-- WHAT THE EXERCISE ASKS --
Look below for the line containing "Where should I click to: Select". Reproduce it and every line after it exactly, and nothing more.
----- TASK DATA
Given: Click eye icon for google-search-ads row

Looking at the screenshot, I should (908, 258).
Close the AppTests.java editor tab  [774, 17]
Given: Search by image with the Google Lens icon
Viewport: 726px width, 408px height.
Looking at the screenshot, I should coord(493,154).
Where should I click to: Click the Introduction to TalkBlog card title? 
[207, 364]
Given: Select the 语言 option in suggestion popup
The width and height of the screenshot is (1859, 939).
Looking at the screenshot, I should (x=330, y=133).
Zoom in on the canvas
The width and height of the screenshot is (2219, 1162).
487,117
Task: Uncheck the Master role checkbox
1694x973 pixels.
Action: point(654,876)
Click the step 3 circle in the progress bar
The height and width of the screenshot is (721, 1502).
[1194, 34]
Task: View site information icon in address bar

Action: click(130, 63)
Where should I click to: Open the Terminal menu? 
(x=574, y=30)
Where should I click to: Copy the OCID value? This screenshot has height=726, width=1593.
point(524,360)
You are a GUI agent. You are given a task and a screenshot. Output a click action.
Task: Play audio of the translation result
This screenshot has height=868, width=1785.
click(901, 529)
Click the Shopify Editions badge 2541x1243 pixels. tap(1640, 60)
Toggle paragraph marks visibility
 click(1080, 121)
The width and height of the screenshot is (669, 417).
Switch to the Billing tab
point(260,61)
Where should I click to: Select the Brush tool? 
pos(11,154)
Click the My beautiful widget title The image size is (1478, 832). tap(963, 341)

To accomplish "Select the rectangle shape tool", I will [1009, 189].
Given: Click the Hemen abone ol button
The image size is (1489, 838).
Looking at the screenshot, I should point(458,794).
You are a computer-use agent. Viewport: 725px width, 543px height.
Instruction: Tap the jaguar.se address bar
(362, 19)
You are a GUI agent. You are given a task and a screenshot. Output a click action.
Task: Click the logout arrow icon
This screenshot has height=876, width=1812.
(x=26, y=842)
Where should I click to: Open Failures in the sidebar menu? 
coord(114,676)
----------
-- ANSWER SECTION --
Where should I click to: Select the Brush tool? 
pos(11,154)
Click the My beautiful widget title The image size is (1478, 832). tap(963, 341)

To accomplish "Select the rectangle shape tool", I will [1009, 189].
Given: Click the Hemen abone ol button
The image size is (1489, 838).
Looking at the screenshot, I should point(458,794).
You are a computer-use agent. Viewport: 725px width, 543px height.
Instruction: Tap the jaguar.se address bar
(362, 19)
You are a GUI agent. You are given a task and a screenshot. Output a click action.
Task: Click the logout arrow icon
This screenshot has height=876, width=1812.
(x=26, y=842)
Where should I click to: Open Failures in the sidebar menu? 
coord(114,676)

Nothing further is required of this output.